# [Page extract]
Friday, September 21, 2012
A little love from Rome
Since I learned so much abroad in Rome I decided to share my portfolio I turned in. Enjoy!
St. Peter's
A child, because I felt like I had just
been born into history. A child, because my wonder lacked full understanding. A
child, because I never wanted to leave. I fell into St. Peter’s the way that my
eight-year-old self disappeared inside an art project: paint smudged fingers,
paint in my hair, paint in my dreams.
I touched a tiny marble piece woven into
an angel on the wall. The
piece disappeared, smooth and cool under my pointer finger. I was that tiny
piece too, just a freckle, a glimmer placed in the rippling crowd of hundreds,
all their own stories and colors.
I teetered up the Copula’s winding cliff side to see the
view. Below, mosaic flushed in the wild marble sea that spilled roses, gold, and
light; so much light resounded.
I flew with my child’s arms and legs to its mountaintop.
Rome rolled out below me in orange rooftops, misty water bridges, toy trains
and cars. I suddenly had giant’s hands, hands that could pluck the rounded
hedges from their lush gardens. The dark forests would be a simple pinprick to
uproot. The rocky splendor of
Rome’s lost empire glowed like lighthouses at bay.
All threaded into the open blue sky, which surpassed even
St. Peter’s splendor in its silent infinity.
The Fateful Story of Persephone and Hades
(As Told Via the
Pomegranate)
Other fruit have lived fateful lives. Take the fruit of the knowledge of good
and evil in the garden of Eden. Or the apple that sent Snow White into a
white-washed slumber. Or coconuts, they’re just plain inconvenient. My tale is
unfortunate as well, although you might enjoy hearing that it is altogether the
most truthful, as Persephone and Hades enjoy exaggeration and evasion.

# [Exercise aim]
Copy out everything from "Rome rolled out" down to "its silent infinity." in the Rome portfolio post, word for word.

Collected data entries
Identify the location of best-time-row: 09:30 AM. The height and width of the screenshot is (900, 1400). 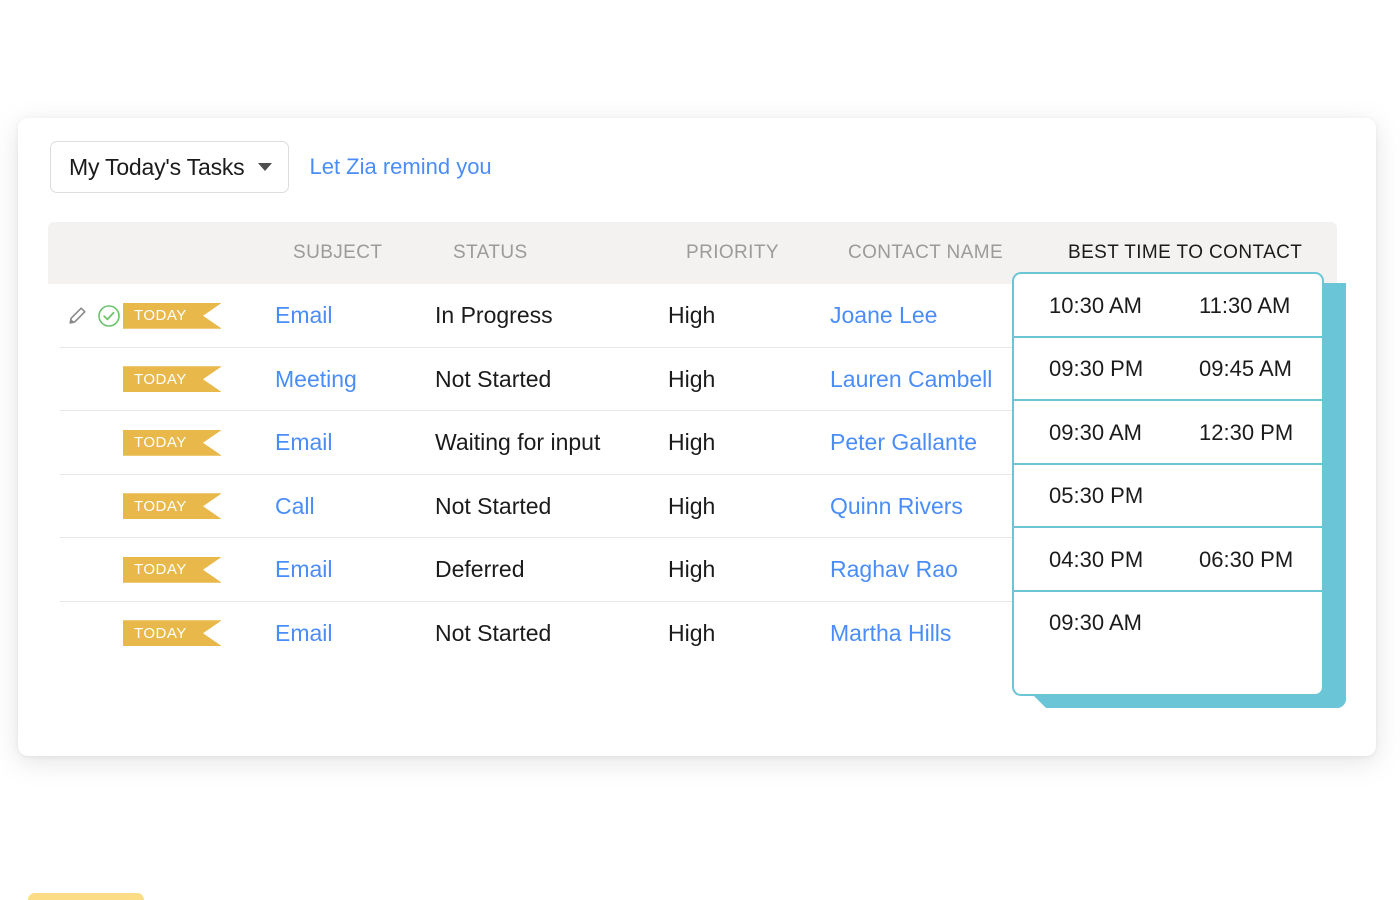
(1168, 624).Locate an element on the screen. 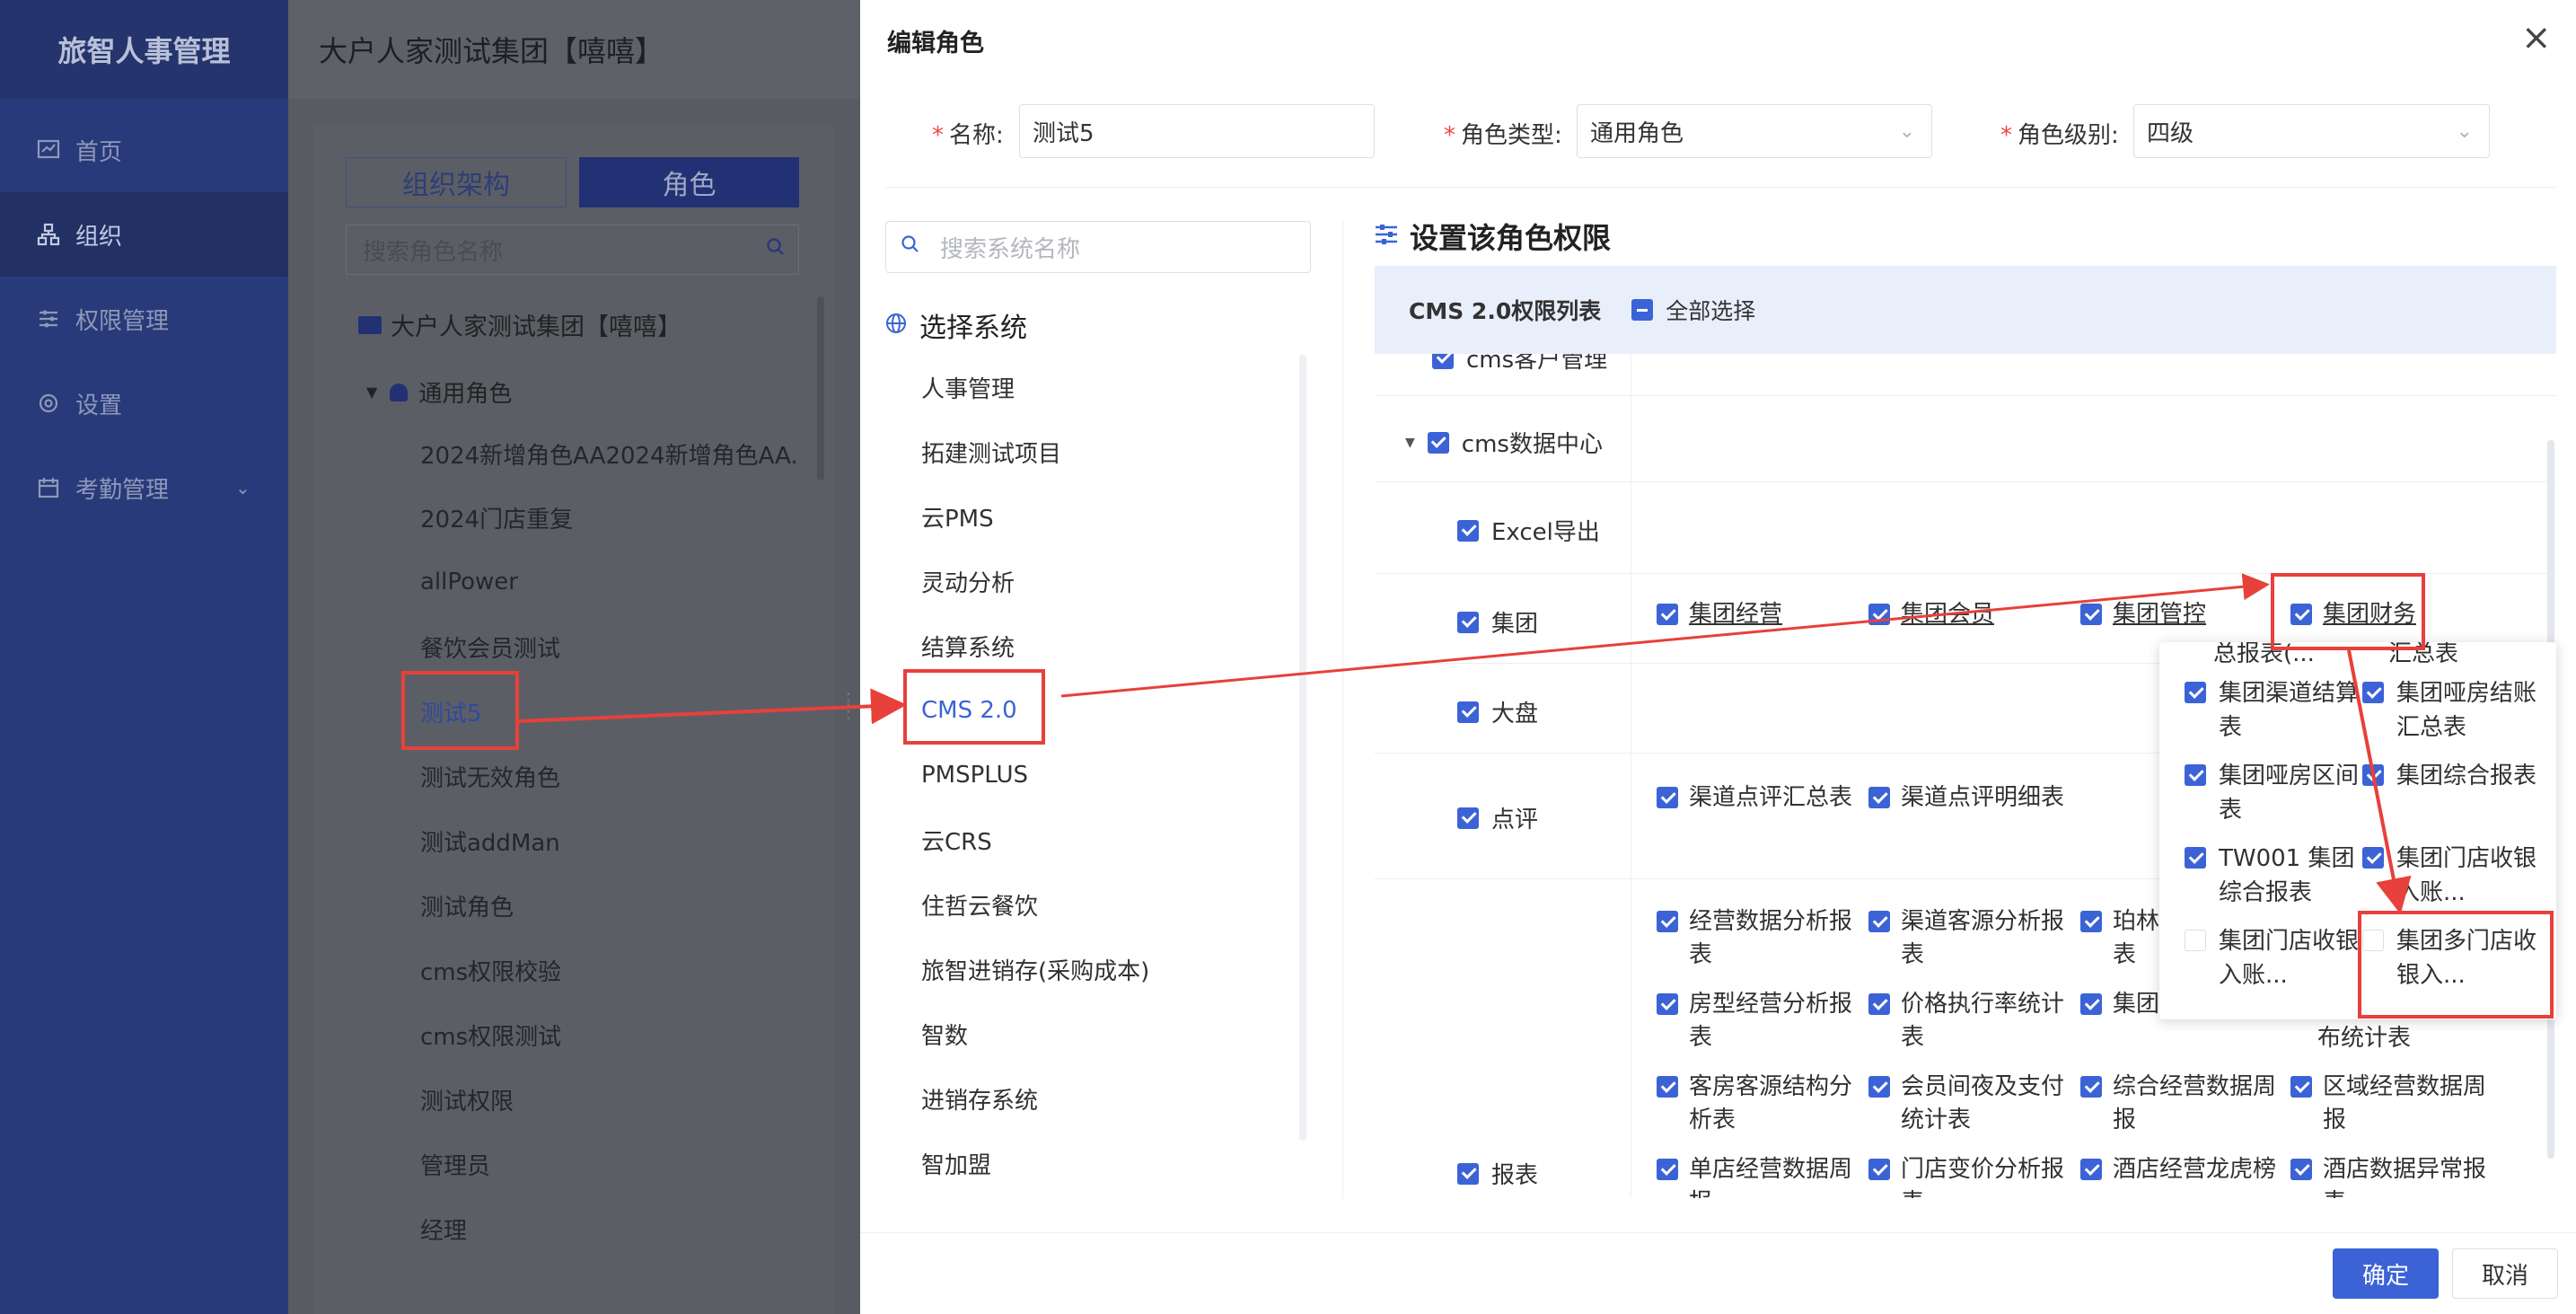  arrow-system-to-finance is located at coordinates (1665, 635).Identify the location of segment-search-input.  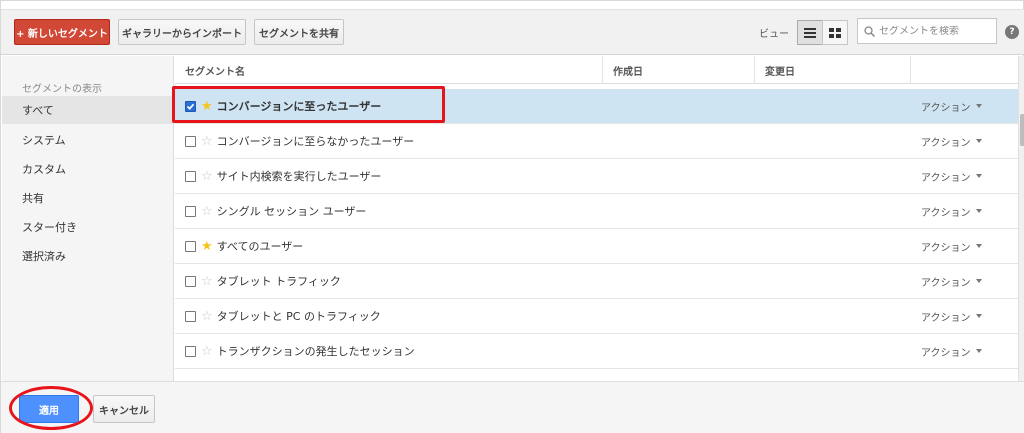
(934, 31).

# [Answer]
Rome rolled out below me in orange rooftops, misty water bridges, toy trains
and cars. I suddenly had giant’s hands, hands that could pluck the rounded
hedges from their lush gardens. The dark forests would be a simple pinprick to
uproot. The rocky splendor of
Rome’s lost empire glowed like lighthouses at bay.
All threaded into the open blue sky, which surpassed even
St. Peter’s splendor in its silent infinity.